Robert Dufresne
Read PDFRead PDFThe International Court of Justice’s decision in the Armed Activities case is significant for its treatment of the claims that some of the resource exploitation that took place during the conflict in the DRC was illegal. This article argues that the Court’s approach is characterized by a commitment to doctrinal traditionalism, which succeeds in qualifying part of pendente bello resource exploitation as illegal, but which arguably sometimes leaves too much of it out of the sphere of unlawfulness. Based on the classical categories and doctrinal apparatus of international law, the Court defined a range of resource exploitation practices, by state officials as well as by private actors, as in some circumstances engaging a state’s responsibility. This approach is constructed on the basis of two branches of international law that provide the primary obligations, i.e. the jus in bello and the law of occupation, made operative through the mechanism of state responsibility. However, the Court refused to uphold the innovative claim that Uganda violated the DRC’s sovereignty over its resources.

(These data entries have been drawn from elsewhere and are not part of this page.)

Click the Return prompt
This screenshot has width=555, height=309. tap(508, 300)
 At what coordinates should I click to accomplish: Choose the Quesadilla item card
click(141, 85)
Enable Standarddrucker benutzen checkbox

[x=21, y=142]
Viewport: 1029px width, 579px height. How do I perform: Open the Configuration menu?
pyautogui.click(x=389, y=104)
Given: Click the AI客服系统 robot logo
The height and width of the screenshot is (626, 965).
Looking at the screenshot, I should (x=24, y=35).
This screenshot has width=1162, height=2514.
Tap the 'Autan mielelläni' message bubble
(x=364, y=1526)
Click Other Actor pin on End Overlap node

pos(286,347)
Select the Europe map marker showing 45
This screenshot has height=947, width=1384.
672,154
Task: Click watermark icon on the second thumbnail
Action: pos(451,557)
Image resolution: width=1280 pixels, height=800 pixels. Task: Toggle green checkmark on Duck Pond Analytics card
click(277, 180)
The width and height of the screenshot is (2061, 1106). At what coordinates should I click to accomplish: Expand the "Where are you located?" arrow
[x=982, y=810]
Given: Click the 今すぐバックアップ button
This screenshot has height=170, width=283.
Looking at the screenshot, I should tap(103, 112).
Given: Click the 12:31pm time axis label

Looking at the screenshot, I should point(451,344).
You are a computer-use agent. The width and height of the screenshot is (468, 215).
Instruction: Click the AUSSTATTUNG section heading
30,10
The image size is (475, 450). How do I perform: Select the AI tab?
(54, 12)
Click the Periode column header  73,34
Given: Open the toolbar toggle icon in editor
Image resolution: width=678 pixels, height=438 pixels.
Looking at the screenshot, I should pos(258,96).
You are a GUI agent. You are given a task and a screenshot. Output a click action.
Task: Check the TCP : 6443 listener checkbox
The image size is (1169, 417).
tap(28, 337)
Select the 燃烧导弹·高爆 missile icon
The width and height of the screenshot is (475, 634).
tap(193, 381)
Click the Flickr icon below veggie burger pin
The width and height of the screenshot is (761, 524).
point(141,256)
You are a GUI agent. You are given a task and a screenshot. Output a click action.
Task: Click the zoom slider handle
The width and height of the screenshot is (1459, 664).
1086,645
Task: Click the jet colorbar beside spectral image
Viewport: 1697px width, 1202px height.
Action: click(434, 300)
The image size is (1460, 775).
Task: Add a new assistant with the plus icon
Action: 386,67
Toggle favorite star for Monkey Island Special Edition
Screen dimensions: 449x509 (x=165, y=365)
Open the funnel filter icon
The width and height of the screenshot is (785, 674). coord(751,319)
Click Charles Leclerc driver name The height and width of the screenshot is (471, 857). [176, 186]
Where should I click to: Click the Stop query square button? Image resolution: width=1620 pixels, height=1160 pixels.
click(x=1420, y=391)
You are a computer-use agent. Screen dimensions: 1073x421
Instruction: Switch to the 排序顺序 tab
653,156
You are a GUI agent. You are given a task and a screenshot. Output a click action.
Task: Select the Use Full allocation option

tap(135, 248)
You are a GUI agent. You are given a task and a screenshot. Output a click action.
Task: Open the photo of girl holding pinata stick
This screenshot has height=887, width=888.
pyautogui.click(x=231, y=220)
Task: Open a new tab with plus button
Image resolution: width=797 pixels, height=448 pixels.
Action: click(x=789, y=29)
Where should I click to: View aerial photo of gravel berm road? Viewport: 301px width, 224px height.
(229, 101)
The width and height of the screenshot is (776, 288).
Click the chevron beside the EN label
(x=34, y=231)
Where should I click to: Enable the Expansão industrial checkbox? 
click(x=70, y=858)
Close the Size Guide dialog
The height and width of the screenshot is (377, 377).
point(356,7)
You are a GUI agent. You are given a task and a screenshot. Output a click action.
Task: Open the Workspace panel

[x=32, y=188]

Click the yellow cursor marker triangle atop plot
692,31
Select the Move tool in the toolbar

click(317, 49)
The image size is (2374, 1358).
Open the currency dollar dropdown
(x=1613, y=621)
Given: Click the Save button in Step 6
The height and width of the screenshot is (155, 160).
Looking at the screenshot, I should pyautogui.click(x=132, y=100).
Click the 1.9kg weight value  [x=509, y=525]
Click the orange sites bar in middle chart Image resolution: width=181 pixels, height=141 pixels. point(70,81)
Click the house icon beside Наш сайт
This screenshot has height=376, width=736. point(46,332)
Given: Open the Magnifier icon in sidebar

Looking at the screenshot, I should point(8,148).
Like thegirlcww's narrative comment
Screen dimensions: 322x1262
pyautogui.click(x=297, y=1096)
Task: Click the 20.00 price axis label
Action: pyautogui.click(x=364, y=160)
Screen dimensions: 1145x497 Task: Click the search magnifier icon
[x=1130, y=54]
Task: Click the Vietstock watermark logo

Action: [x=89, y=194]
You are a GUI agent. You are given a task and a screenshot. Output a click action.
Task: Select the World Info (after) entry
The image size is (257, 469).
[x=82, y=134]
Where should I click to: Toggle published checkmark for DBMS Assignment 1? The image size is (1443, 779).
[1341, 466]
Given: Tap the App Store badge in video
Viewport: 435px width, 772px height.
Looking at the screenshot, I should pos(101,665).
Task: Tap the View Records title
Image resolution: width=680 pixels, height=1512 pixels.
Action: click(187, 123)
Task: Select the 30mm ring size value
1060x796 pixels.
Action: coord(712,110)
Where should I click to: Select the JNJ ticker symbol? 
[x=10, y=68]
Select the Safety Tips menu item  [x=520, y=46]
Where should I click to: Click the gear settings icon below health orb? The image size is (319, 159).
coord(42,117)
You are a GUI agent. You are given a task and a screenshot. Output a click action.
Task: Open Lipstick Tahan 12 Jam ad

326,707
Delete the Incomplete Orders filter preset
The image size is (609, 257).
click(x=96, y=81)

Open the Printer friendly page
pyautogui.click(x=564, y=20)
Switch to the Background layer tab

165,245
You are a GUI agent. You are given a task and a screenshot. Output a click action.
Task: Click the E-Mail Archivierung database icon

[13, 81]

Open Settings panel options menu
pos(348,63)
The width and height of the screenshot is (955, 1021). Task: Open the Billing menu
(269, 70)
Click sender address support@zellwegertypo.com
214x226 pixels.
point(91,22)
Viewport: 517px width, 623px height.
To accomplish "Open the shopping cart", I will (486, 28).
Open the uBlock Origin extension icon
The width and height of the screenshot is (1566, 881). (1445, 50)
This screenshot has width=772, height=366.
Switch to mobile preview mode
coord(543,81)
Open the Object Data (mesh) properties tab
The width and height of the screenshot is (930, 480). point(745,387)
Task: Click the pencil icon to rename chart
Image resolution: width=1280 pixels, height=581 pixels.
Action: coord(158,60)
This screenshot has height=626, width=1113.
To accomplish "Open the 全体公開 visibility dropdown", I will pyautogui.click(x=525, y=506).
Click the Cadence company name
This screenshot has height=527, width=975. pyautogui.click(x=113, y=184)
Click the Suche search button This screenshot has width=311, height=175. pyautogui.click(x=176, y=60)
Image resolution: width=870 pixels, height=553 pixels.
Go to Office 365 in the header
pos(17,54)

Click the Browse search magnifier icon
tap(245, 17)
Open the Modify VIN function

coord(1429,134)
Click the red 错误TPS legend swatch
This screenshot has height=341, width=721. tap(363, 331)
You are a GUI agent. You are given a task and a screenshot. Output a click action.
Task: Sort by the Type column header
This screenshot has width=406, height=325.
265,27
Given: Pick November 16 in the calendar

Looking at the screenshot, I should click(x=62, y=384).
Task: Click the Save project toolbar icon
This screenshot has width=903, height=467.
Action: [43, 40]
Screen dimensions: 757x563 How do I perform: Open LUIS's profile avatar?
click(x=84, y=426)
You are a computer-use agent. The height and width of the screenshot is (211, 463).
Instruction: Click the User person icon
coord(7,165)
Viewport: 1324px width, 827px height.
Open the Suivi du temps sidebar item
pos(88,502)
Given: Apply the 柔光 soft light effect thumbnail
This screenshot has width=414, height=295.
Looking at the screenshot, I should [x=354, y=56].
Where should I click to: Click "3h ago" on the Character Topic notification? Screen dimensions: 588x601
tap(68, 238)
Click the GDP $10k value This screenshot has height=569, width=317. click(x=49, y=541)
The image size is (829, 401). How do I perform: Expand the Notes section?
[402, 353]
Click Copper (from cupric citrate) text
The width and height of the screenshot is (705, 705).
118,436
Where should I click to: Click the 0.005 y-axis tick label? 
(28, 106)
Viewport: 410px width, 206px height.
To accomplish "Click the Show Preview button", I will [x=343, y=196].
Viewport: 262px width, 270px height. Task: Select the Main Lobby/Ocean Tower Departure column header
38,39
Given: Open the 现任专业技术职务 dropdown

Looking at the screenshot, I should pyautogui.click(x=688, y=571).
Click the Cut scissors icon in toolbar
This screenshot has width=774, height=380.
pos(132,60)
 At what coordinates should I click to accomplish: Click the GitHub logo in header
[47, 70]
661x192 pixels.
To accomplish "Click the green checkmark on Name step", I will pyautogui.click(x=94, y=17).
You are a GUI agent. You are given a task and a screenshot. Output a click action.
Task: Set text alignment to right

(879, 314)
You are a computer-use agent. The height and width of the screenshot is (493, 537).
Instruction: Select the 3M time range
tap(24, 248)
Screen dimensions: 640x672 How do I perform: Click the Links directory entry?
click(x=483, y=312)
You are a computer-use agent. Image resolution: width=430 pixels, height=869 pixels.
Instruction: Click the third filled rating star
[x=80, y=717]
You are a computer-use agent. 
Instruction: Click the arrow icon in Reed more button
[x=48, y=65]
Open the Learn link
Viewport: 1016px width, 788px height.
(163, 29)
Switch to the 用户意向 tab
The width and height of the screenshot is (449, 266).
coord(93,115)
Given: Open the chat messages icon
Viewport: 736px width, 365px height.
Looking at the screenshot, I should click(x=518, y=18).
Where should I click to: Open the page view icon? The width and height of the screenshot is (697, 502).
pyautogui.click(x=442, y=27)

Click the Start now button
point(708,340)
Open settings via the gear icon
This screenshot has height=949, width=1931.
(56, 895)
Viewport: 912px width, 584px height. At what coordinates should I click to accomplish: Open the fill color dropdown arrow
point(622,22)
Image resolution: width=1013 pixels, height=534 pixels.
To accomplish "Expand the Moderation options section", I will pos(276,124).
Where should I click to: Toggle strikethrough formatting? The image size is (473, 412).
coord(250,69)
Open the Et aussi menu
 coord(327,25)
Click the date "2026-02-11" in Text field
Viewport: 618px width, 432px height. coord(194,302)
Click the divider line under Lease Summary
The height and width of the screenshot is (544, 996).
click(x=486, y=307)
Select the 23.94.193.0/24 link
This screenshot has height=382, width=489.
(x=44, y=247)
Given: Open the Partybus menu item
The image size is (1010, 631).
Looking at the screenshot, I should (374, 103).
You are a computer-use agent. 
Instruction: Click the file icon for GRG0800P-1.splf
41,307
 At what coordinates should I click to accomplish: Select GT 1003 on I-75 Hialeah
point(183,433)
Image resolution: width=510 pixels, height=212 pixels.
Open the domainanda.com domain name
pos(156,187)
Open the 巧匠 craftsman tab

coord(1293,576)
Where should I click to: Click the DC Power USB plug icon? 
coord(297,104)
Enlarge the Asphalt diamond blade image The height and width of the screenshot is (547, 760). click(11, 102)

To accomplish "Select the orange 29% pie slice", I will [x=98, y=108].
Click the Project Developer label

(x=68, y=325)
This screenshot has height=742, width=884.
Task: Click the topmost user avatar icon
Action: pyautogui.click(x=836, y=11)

For one concerned with resource-fueled conflicts, the Court’s judgment provides only a partial legal appraisal of a larger problématique. This article argues that some of the most interesting, difficult, and pressing questions remain unaddressed in the judgement, notably the lawfulness of pendente bello resource exploitation by non-state actors and the forms of responsibility and sanctions that the contravention to existing norms can entail. The article also suggests directions that legal policy could take on such issues.